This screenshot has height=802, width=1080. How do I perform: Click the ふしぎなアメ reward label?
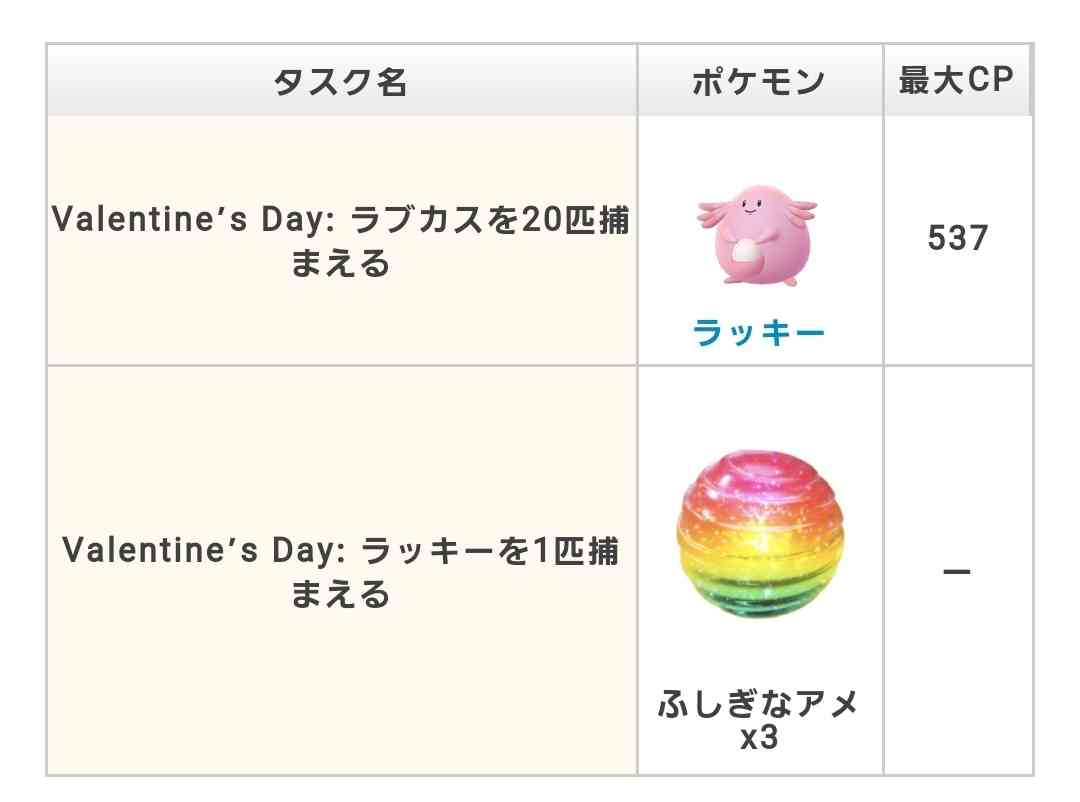click(x=759, y=706)
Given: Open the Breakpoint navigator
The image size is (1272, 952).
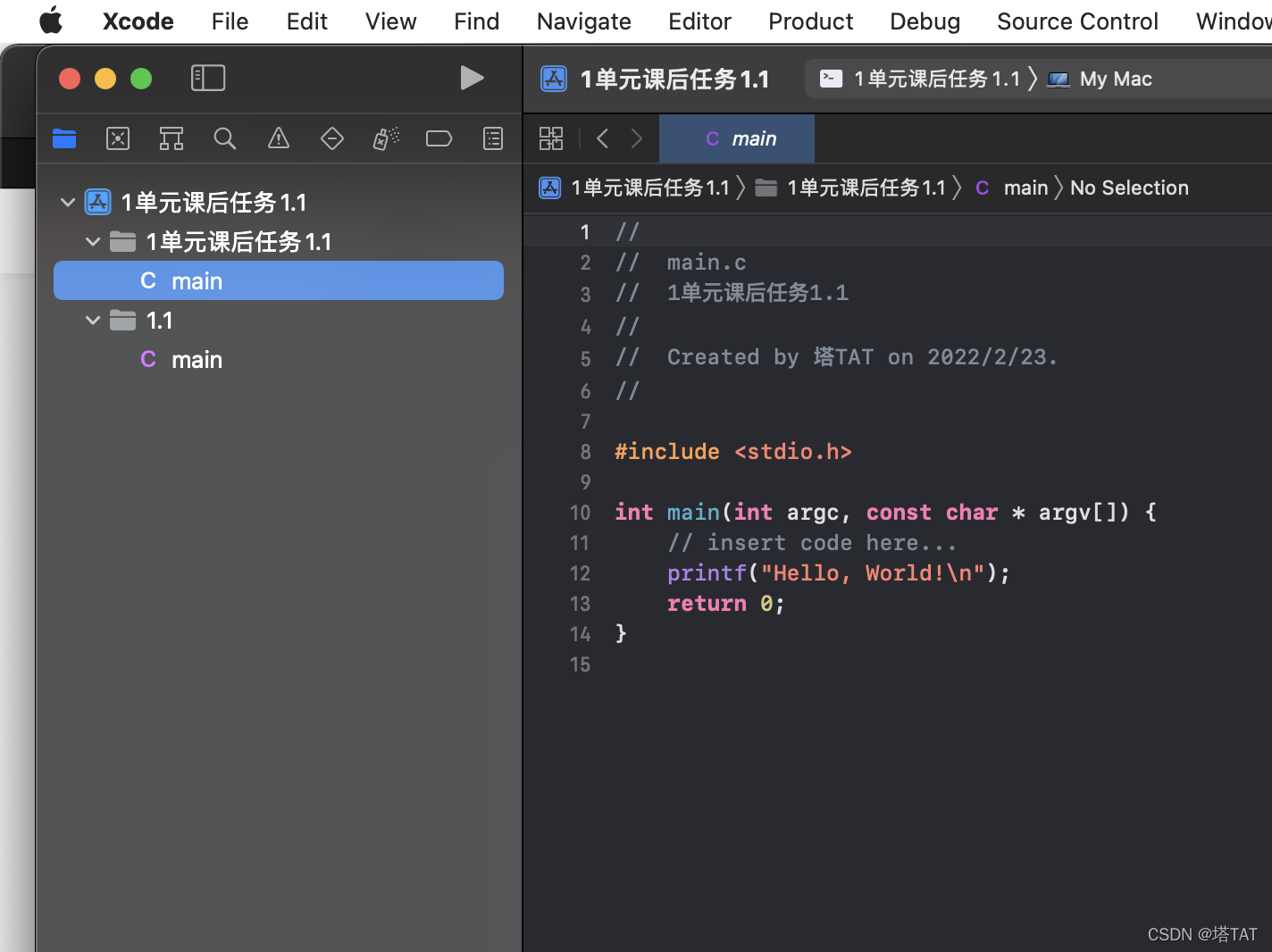Looking at the screenshot, I should [x=439, y=138].
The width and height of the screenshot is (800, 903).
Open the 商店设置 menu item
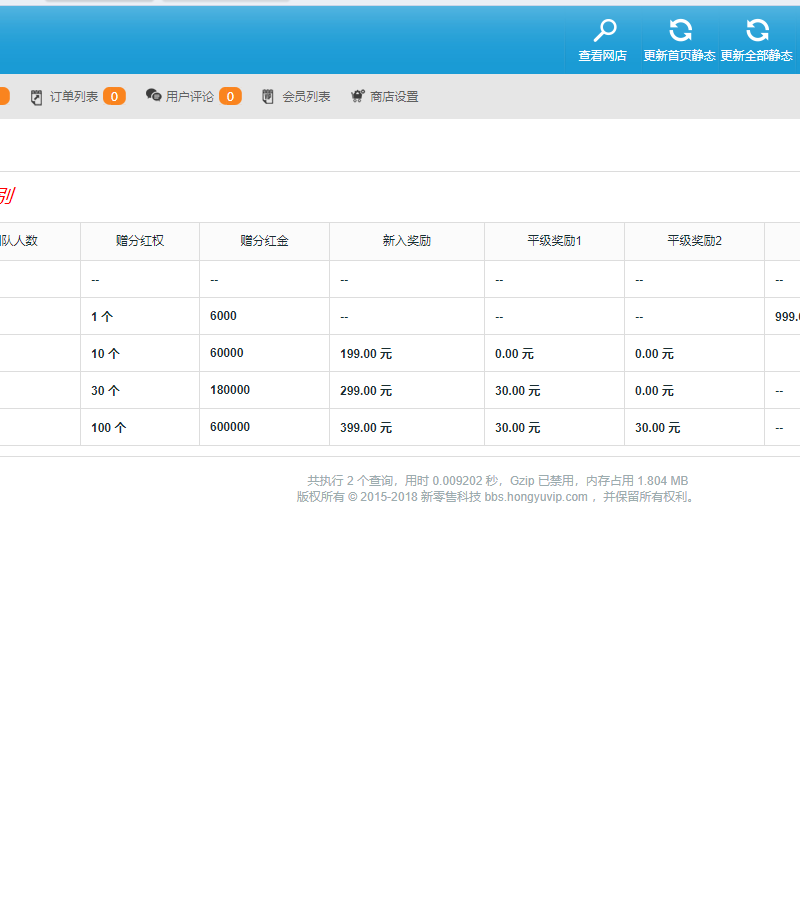pyautogui.click(x=394, y=97)
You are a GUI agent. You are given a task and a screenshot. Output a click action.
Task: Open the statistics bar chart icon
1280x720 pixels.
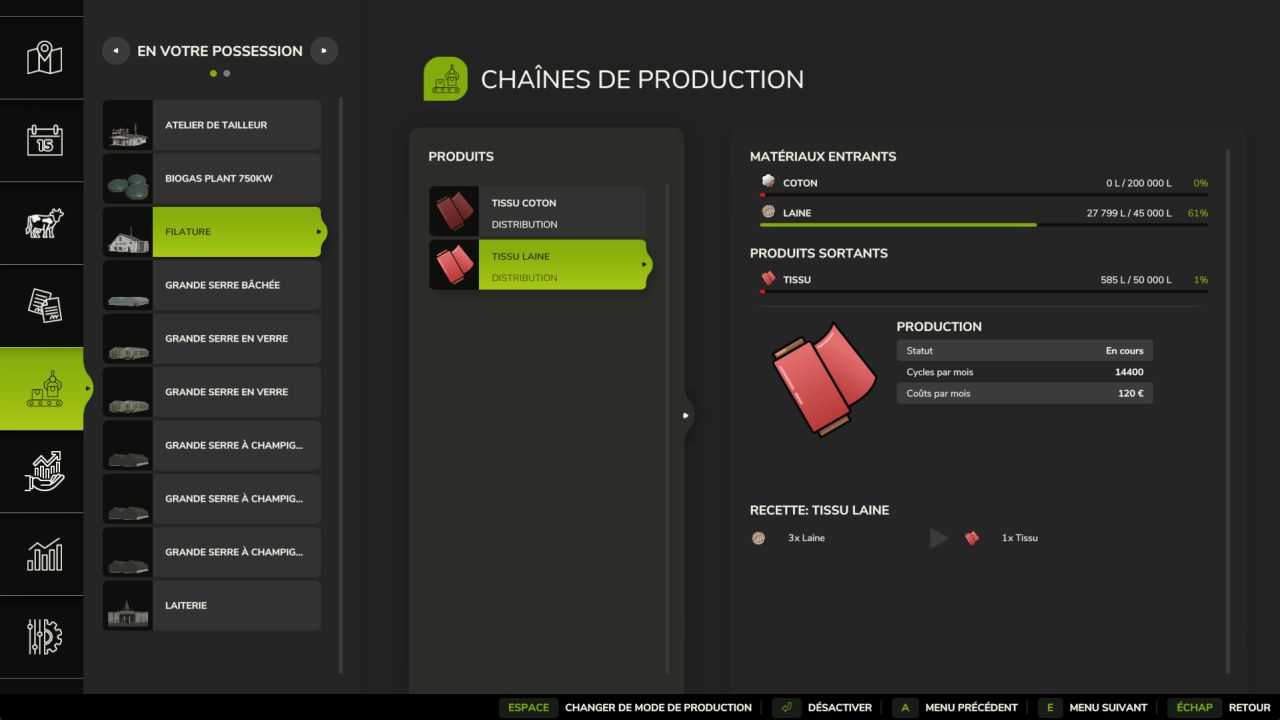click(x=43, y=554)
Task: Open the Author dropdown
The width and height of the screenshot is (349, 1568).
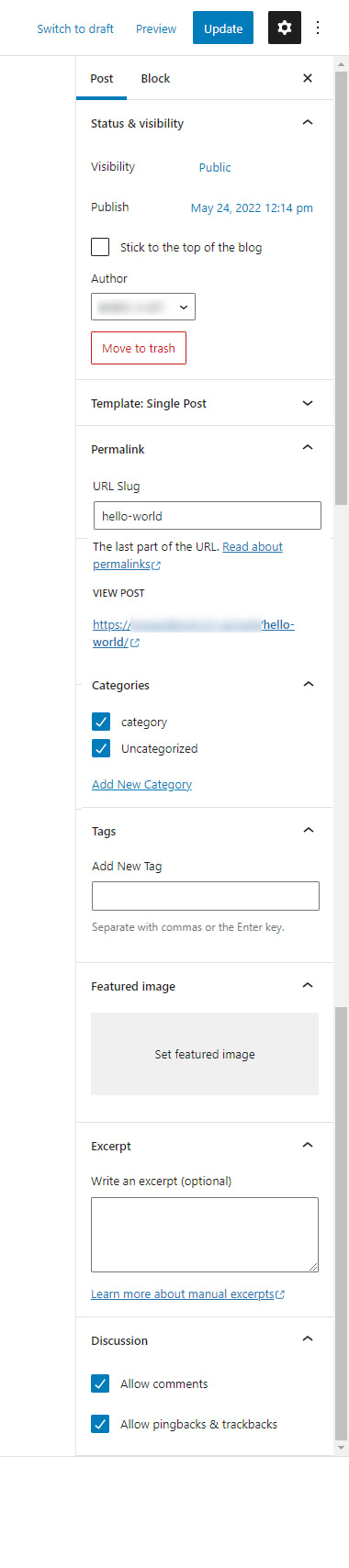Action: pyautogui.click(x=143, y=307)
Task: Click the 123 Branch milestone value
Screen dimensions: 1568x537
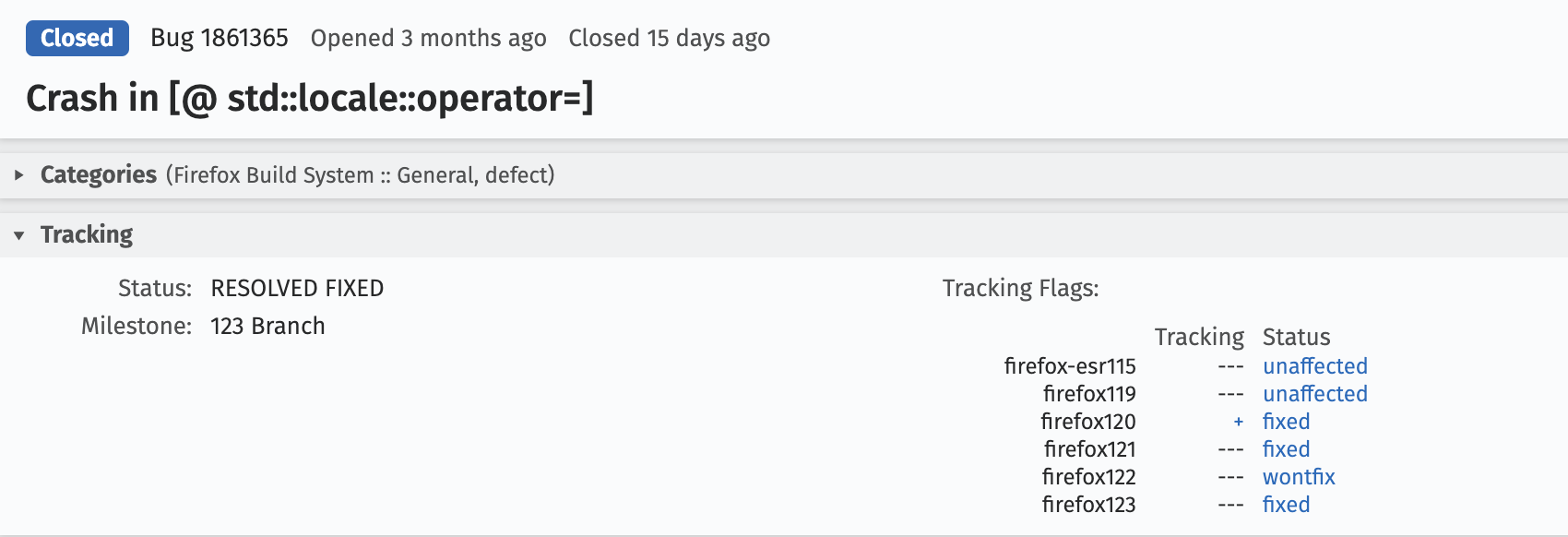Action: coord(267,327)
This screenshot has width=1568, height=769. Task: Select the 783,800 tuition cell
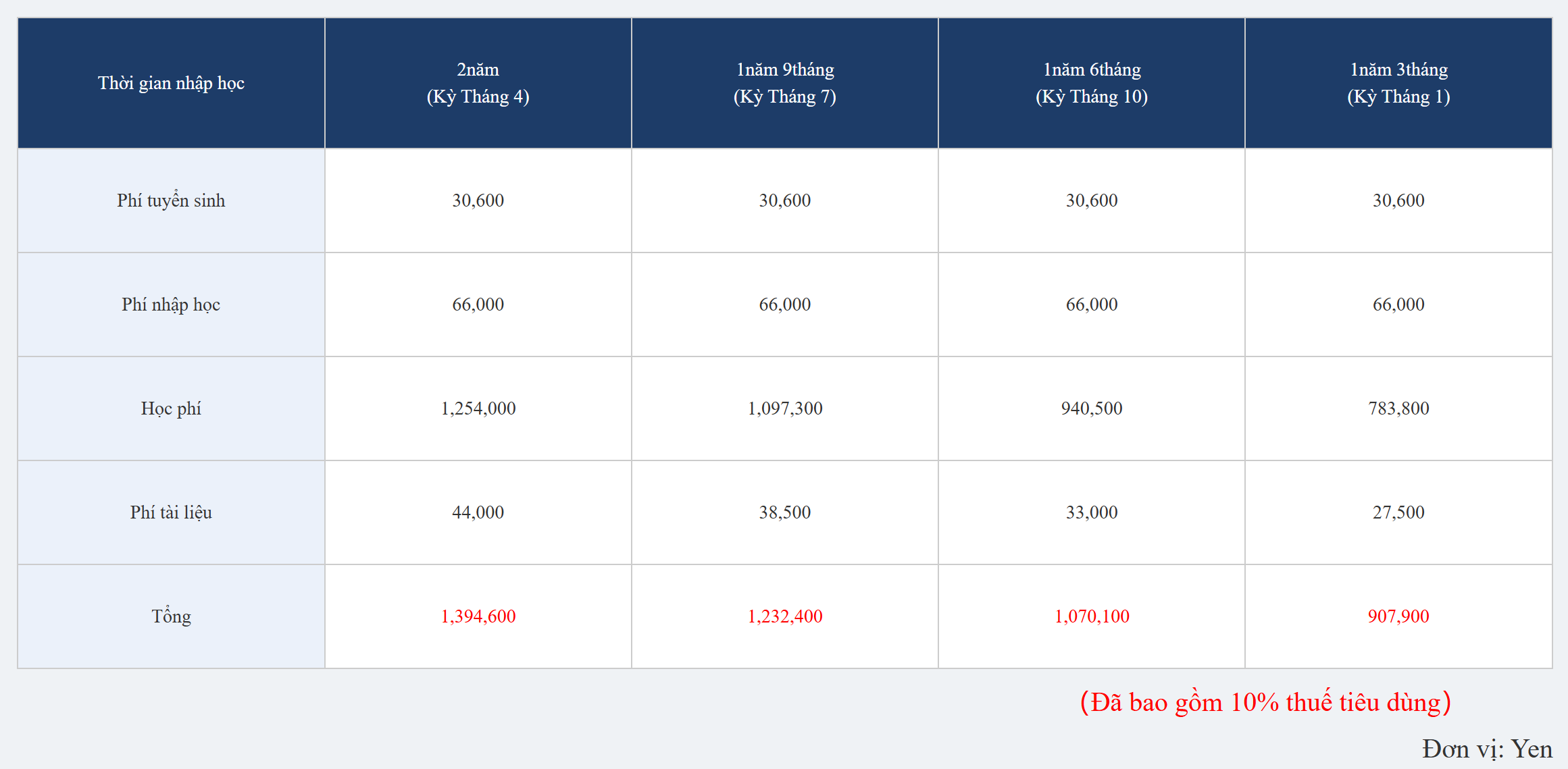coord(1398,408)
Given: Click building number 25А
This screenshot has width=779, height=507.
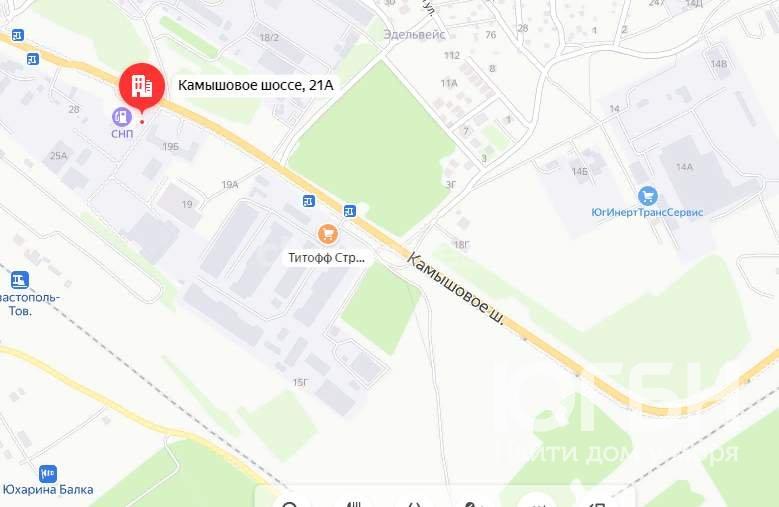Looking at the screenshot, I should pos(58,156).
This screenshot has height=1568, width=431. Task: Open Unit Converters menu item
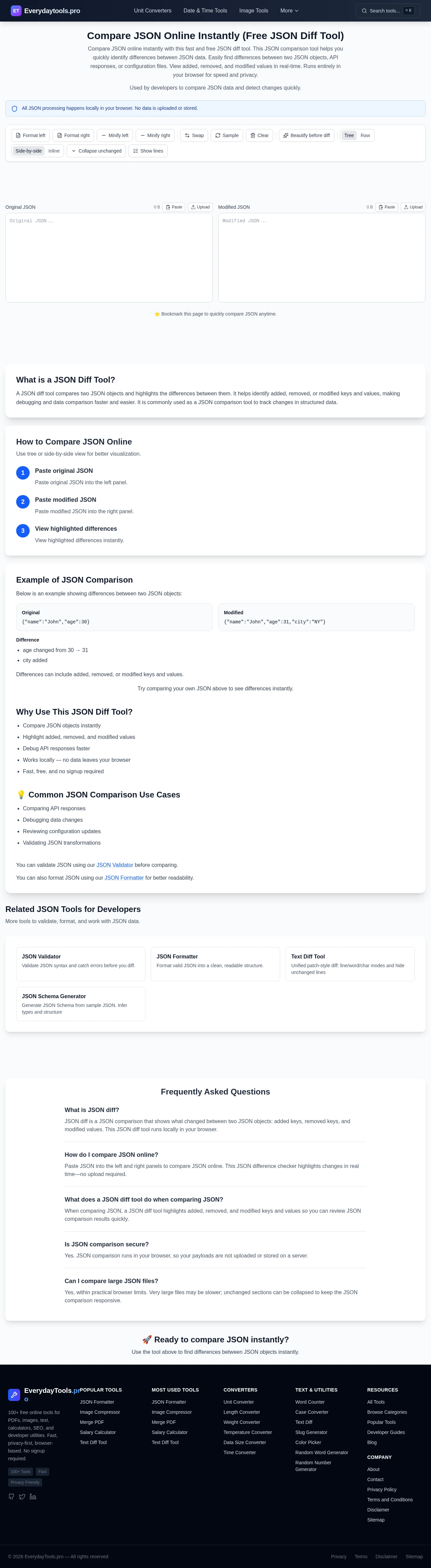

○ ○ ○ ○

**WHAT TO WORK ON:** Exactly as written, please copy out the whole set of records, skipping images.

**WRITTEN REPLY:**
This screenshot has height=802, width=1080. How do I perform: Click the ふしぎなアメ reward label?
click(x=759, y=706)
Given: Open the Breakpoint navigator
The image size is (1272, 952).
Looking at the screenshot, I should [x=439, y=138].
The width and height of the screenshot is (800, 903).
Open the 商店设置 menu item
pyautogui.click(x=394, y=97)
You are a GUI agent. You are given a task and a screenshot. Output a click action.
Task: Open the statistics bar chart icon
1280x720 pixels.
click(x=43, y=554)
Task: Open the Author dropdown
The width and height of the screenshot is (349, 1568).
Action: pyautogui.click(x=143, y=307)
Task: Click the 123 Branch milestone value
Screen dimensions: 1568x537
Action: coord(267,327)
This screenshot has width=1568, height=769. Task: Select the 783,800 tuition cell
coord(1398,408)
Given: Click building number 25А
This screenshot has width=779, height=507.
Looking at the screenshot, I should pos(58,156).
This screenshot has height=1568, width=431. Task: Open Unit Converters menu item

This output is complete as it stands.